The female gender appeared significantly more concerned than the male gender about the spread of Coronavirus infection (Pearson χ2 test 24.9374- p 0.000; LR χ2 test 25.7561, p 0.000). Dentists belonging to the younger age groups were found to be much more convinced than their older colleagues that this epidemic has future repercussions on the dental profession as it is not without risk (Pearson χ2 test, 6.8839- p 0.076).
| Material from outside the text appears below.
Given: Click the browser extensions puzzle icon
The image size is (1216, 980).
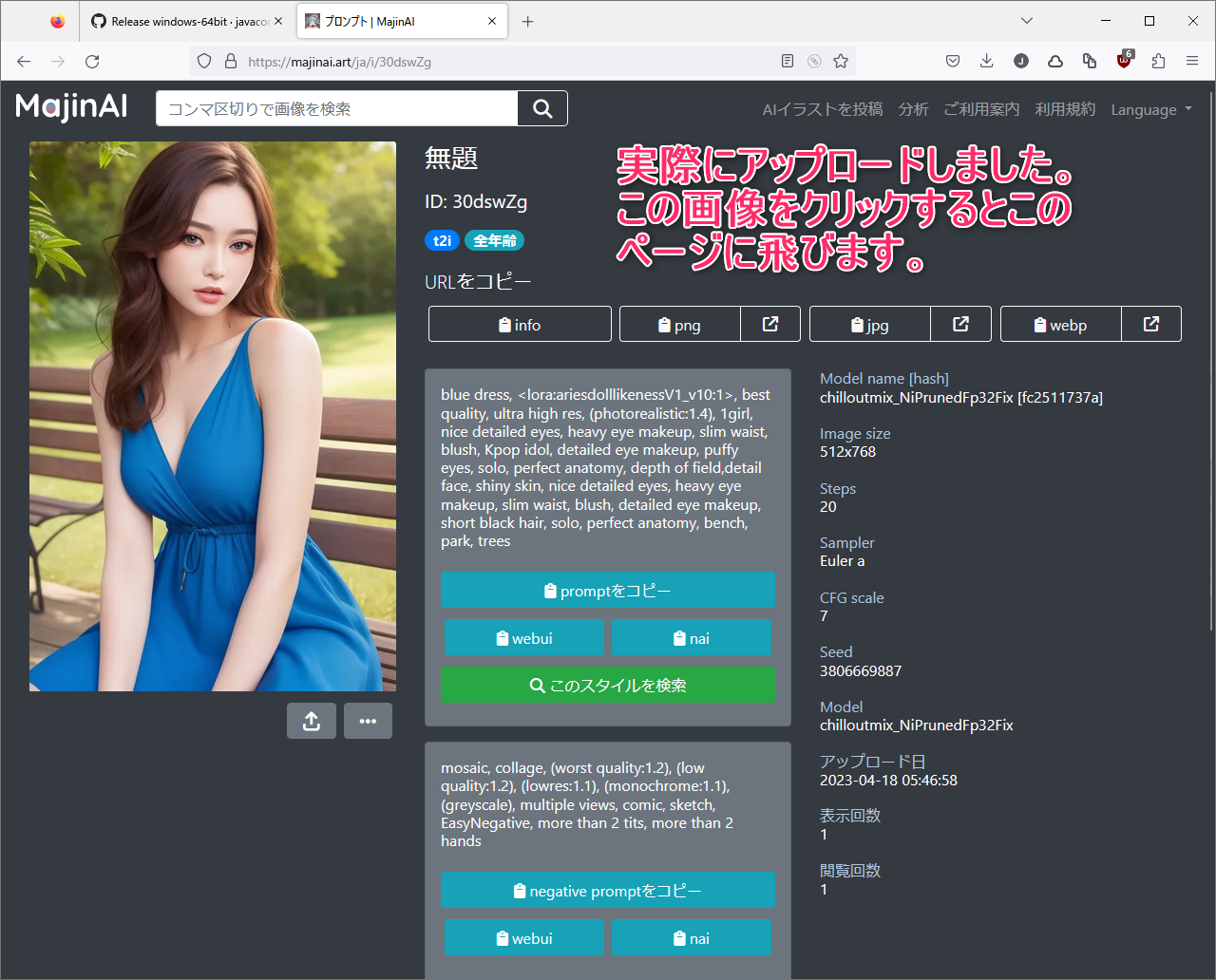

Dental treatment procedures always involve close contact with the patient, and this setup does not allow the maintenance of an adequate safe distance. It is extremely important that dentists equip themselves with appropriate individual safety devices (masks, gloves, protective goggles, hair caps and shirts). A recent article in the New York Times, referring to the database "O'NET" used by the Department of Labor to describe the various physical aspects of different professions, highlighted that the occupational categories in which you come into physical contact with others are those where the risk of COVID-19 is highest. Dentists are at the top of the ranking for work-related risk [29]. In this survey, dentists affirmed the constant use of these safety devices as prescribed by the Italian medical guidelines of safety in workplaces [30]. When aerosol procedures are carried out, the presence of saliva and blood increases the spread of germs, bacteria and viruses. Ensuring a change of air in the workplace and in the waiting room is a simple but important measure chosen by 14.9% of dentists in this survey. This measure should always be adopted by dentists and not only in this situation. Equally essential is to wash hands more frequently and disinfect them with alcohol-based solutions. This provision should also be encouraged for patients before entering the operating dental unit. These recommendations, together with those of not shaking hands with anyone, were accepted by 9.7% and 19.7% of respondents, respectively. The data that emerged on the cleansing measures also include the cleaning of the clinical contact surfaces, such as buttons, handles and work surfaces. Thorough cleaning has proven to be a mandatory and indispensable choice for prevention, as it is proven that the coronavirus family, including SARS-CoV-2, can survive on plastic, metal and glass surfaces for up to 9 days and can be efficiently deactivated through disinfection procedures with 62-71% ethanol, 0.5% hydrogen peroxide or 0.1% sodium hypochlorite within 1 minute. The use of 0.05-0.2% benzalkonium chloride or 0.02% chlorhexidine digluconate does not have the same effectiveness [31]. It must be said that the majority of dentists paid great attention to the measures to be taken; indeed, 25.3% of them said they had adopted all the preventive measures listed so far.